Please express the listing below, from its first line through the line containing "tap(1272, 163)", as a JSON list of strings with one string per line, leaving out any blank lines.

※ ※ ※

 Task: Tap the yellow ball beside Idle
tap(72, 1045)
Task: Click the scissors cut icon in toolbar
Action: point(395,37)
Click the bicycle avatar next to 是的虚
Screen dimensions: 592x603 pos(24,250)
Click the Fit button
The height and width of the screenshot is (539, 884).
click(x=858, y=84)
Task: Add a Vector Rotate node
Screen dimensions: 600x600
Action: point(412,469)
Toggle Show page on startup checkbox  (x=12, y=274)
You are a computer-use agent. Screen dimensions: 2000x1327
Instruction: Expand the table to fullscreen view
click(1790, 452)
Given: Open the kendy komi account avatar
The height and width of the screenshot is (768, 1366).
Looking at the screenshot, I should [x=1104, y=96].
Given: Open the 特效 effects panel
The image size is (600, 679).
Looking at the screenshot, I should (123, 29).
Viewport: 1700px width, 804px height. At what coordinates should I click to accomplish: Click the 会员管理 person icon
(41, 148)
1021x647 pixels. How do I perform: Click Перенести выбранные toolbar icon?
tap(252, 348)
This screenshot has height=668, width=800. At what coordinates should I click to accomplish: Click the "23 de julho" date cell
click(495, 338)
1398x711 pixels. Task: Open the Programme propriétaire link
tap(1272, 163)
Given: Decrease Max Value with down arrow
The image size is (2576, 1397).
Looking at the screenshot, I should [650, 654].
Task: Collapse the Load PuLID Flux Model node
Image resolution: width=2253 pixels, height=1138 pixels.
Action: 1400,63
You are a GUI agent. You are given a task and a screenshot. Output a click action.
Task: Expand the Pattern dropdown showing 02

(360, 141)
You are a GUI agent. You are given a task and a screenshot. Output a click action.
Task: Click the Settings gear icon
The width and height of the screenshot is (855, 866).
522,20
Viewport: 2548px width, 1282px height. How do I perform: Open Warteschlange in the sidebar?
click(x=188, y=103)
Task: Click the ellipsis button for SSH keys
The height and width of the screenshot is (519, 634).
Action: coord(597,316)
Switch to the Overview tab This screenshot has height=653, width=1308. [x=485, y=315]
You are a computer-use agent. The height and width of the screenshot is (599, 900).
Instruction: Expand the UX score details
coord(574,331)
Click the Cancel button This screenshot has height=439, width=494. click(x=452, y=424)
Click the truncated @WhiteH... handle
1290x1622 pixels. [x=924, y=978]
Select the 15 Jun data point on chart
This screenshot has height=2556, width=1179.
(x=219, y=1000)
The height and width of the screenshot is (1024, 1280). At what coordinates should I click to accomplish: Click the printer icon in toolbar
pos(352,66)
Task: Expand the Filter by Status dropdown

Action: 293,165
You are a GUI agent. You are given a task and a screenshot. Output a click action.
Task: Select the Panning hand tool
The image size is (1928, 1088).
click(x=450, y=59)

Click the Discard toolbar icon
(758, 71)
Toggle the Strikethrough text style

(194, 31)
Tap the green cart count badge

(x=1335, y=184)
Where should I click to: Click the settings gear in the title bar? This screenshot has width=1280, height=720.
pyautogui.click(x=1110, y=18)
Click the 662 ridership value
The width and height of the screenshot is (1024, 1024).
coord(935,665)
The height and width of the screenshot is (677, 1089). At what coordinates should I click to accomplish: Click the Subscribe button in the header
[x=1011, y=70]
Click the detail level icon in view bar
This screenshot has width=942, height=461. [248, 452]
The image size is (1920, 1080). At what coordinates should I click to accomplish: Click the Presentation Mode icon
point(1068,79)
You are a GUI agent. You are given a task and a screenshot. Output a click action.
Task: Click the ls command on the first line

※ ※ ※

= In response =
[
  " Task: Tap the yellow ball beside Idle",
  "tap(72, 1045)",
  "Task: Click the scissors cut icon in toolbar",
  "Action: point(395,37)",
  "Click the bicycle avatar next to 是的虚",
  "Screen dimensions: 592x603 pos(24,250)",
  "Click the Fit button",
  "The height and width of the screenshot is (539, 884).",
  "click(x=858, y=84)",
  "Task: Add a Vector Rotate node",
  "Screen dimensions: 600x600",
  "Action: point(412,469)",
  "Toggle Show page on startup checkbox  (x=12, y=274)",
  "You are a computer-use agent. Screen dimensions: 2000x1327",
  "Instruction: Expand the table to fullscreen view",
  "click(1790, 452)",
  "Given: Open the kendy komi account avatar",
  "The height and width of the screenshot is (768, 1366).",
  "Looking at the screenshot, I should [x=1104, y=96].",
  "Given: Open the 特效 effects panel",
  "The image size is (600, 679).",
  "Looking at the screenshot, I should (123, 29).",
  "Viewport: 1700px width, 804px height. At what coordinates should I click to accomplish: Click the 会员管理 person icon",
  "(41, 148)",
  "1021x647 pixels. How do I perform: Click Перенести выбранные toolbar icon?",
  "tap(252, 348)",
  "This screenshot has height=668, width=800. At what coordinates should I click to accomplish: Click the \"23 de julho\" date cell",
  "click(495, 338)",
  "1398x711 pixels. Task: Open the Programme propriétaire link",
  "tap(1272, 163)"
]